Returns get somewhat more complicated and best done in batches. “If you’ve got some broken components, you're going to let those drip dry for a couple of days,” Barragy explains. “They'll have an oil film on them, but you’re not going to wind up with a puddle of mineral oil on your hands.” Vendors who design motherboards for use in immersion systems will be comfortable dealing with components coming back in this condition, and CGG is able to process systems that reach end of life through their normal recycling channels.
Creature Comfort
Liquid cooling may mean extra work, but it also makes for a more pleasant working environment Scott Tease, executive director of high-performance computing and Artificial Intelligence at Lenovo’s Data Center Group, says. Heat is becoming a bigger problem than power in many data centers, with faster processors and accelerators coming in ever-smaller packages.
That means you need more and more air to move inside each server. “The need for more air movement will drive up power consumption inside the server, and will also make air handlers and air conditioning work harder,” he says. Not only will it be hard to deliver enough cubic feet per minute of air, it will also be noisy.
The break-fix and first-level-fix IT staff at CGG now prefer to work in the immersion-cooled data center rather than the company’s other, air-cooled facility, which is state-of-the-art. “Once you learn the techniques so you don’t get the oil all over you, it’s a nicer data center, because it’s quiet and you can talk to people,” Barragy said. “The other data center with the 40mm high-speed fans is awful. It’s in the 80dB range.”

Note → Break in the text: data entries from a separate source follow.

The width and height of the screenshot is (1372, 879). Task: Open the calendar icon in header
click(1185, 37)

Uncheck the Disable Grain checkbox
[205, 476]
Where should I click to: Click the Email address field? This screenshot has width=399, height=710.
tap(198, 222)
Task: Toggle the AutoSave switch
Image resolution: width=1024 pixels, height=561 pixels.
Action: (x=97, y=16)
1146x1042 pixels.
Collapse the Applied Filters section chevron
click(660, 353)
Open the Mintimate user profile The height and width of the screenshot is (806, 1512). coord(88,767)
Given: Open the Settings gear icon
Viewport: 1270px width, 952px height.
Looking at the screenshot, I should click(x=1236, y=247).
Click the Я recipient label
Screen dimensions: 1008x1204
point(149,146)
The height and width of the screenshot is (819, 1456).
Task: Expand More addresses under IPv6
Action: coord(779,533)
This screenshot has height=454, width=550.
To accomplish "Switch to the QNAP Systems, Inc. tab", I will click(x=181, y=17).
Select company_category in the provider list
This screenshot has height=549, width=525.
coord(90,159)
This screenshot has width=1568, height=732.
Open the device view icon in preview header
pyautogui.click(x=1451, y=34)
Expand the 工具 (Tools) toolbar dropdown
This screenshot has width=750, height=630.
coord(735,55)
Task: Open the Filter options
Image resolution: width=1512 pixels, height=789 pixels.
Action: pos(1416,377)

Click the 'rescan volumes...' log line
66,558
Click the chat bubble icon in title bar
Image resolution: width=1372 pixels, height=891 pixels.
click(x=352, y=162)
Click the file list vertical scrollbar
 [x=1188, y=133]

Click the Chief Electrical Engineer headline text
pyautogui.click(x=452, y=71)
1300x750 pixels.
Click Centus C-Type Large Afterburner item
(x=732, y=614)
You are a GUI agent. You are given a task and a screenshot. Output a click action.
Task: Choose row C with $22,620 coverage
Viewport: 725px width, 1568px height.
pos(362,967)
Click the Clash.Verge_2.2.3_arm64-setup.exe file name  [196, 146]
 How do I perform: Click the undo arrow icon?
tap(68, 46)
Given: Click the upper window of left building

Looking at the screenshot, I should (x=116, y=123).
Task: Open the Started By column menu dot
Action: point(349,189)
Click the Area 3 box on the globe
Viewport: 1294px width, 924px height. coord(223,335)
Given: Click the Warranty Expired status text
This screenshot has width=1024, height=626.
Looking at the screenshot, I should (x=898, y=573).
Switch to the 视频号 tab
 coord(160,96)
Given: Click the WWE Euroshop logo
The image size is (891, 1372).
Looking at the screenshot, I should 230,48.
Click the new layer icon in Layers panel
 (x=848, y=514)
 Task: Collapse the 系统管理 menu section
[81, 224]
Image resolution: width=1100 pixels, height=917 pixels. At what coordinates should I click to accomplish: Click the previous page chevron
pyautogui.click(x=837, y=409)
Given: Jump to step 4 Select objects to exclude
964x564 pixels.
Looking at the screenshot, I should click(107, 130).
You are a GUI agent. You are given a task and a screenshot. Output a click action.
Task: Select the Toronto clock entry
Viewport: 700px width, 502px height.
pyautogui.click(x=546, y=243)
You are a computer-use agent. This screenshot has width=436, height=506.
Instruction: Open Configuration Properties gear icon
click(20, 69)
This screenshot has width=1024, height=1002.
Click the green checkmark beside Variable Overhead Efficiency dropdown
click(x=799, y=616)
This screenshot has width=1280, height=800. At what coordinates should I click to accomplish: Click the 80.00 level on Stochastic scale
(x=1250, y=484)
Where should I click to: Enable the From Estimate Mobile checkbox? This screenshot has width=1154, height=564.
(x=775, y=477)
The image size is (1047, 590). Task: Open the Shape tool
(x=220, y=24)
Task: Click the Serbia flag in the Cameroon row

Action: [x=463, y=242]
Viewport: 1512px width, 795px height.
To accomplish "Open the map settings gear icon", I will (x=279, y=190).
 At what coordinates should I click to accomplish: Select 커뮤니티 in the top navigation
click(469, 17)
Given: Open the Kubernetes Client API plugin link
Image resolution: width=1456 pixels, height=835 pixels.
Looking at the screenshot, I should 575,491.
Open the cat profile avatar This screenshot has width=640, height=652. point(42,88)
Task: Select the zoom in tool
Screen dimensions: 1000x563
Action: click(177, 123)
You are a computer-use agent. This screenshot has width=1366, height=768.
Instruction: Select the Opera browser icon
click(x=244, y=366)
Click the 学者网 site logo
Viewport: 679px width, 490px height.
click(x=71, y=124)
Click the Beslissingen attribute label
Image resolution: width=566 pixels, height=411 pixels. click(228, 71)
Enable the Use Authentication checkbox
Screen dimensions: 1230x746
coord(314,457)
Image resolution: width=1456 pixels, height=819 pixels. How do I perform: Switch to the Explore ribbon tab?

Liquid-cooled data centers also have more comfortable air temperature for the staff working inside. “A lot of work in data centers is done from the rear of the cabinet, where the hot air is exhausted, and those hot aisles can get to significant temperatures that are not very comfortable for people to work in,” Brown says. “The cold aisles get down to pretty cold temperatures, and that's not comfortable either.”